**Written request**
Copy every line of the records from the line that contains "403x369 pixels. Task: Select the green" through the line that contains "click(117, 101)", and increase each coordinate in the answers by 11.

***

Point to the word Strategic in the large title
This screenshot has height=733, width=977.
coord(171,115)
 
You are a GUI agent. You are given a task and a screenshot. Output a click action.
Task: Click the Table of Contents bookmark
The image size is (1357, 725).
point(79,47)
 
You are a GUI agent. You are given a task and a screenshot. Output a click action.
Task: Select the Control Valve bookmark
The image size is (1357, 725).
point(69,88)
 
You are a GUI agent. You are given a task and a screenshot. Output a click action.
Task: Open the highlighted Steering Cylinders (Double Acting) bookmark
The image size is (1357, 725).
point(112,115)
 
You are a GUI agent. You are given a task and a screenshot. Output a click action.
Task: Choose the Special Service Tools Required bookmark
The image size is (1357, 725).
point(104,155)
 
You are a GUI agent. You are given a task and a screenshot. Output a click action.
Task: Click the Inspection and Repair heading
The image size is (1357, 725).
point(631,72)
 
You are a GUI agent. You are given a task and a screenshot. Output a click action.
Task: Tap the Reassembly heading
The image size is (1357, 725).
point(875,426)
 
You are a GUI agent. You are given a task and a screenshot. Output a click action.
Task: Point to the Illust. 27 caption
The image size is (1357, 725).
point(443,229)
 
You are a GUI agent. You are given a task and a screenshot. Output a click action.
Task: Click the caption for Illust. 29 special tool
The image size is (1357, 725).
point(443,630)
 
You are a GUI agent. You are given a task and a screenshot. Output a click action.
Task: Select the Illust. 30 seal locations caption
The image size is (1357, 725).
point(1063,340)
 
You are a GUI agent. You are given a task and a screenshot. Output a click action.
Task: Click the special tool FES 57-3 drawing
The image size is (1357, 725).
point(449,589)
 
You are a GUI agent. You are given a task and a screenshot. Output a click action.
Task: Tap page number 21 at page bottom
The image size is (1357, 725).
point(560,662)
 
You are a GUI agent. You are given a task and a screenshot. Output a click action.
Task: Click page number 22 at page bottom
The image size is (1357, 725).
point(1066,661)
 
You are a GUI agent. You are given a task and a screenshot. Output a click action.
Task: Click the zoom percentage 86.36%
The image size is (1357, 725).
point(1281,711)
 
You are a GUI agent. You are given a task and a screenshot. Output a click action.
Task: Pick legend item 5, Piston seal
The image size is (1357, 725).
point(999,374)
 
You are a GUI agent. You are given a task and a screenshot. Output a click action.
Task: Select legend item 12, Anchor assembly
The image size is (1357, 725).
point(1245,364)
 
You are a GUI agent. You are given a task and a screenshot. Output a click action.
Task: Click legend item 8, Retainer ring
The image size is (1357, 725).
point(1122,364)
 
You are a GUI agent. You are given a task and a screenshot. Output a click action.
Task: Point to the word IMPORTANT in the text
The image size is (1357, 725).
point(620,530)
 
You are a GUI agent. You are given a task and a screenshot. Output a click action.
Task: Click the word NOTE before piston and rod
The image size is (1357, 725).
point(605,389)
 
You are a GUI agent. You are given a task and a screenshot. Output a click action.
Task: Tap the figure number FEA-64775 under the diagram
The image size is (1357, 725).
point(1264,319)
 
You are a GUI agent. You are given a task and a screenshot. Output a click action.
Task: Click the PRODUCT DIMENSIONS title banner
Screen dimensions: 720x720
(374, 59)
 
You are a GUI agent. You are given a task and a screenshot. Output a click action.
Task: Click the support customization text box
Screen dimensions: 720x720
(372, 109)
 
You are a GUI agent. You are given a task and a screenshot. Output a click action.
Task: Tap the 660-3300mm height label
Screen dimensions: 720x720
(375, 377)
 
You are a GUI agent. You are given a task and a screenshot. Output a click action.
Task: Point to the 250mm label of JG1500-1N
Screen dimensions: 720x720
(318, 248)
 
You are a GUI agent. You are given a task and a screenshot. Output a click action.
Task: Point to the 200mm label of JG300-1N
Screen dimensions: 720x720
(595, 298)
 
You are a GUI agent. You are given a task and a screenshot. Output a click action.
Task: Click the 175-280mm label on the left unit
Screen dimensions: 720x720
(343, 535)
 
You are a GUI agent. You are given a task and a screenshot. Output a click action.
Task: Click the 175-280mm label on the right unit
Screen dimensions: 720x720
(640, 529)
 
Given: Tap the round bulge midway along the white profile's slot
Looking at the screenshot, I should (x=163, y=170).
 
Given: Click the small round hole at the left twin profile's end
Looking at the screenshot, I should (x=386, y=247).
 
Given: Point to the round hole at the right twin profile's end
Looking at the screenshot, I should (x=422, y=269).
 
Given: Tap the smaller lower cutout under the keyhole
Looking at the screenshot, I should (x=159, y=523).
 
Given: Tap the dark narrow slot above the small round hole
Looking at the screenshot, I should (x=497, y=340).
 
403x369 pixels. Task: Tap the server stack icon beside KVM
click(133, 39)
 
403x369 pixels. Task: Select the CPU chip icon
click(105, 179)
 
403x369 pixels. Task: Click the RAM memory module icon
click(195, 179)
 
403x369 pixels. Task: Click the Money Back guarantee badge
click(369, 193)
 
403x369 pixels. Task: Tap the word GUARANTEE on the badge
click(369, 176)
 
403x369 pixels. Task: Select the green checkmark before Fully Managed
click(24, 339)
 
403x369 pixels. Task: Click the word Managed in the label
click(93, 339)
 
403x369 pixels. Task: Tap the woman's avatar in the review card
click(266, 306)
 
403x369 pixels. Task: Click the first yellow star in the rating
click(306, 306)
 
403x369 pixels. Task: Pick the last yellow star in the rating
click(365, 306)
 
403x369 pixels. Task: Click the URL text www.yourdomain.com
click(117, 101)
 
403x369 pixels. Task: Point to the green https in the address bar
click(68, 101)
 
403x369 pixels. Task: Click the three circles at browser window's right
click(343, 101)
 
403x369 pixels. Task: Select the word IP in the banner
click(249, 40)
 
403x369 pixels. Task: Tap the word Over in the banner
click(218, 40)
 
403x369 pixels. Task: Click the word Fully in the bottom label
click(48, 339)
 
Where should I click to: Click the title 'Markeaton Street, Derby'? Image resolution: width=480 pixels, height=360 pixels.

***

**Solution to this exercise**
403x369 pixels. Task: Select the green checkmark before Fully Managed
click(35, 350)
 
403x369 pixels. Task: Click the word Managed in the label
click(104, 350)
 
403x369 pixels. Task: Tap the woman's avatar in the review card
click(277, 317)
 
403x369 pixels. Task: Click the first yellow star in the rating
click(317, 317)
 
403x369 pixels. Task: Pick the last yellow star in the rating
click(376, 317)
 
403x369 pixels. Task: Click the URL text www.yourdomain.com
click(128, 112)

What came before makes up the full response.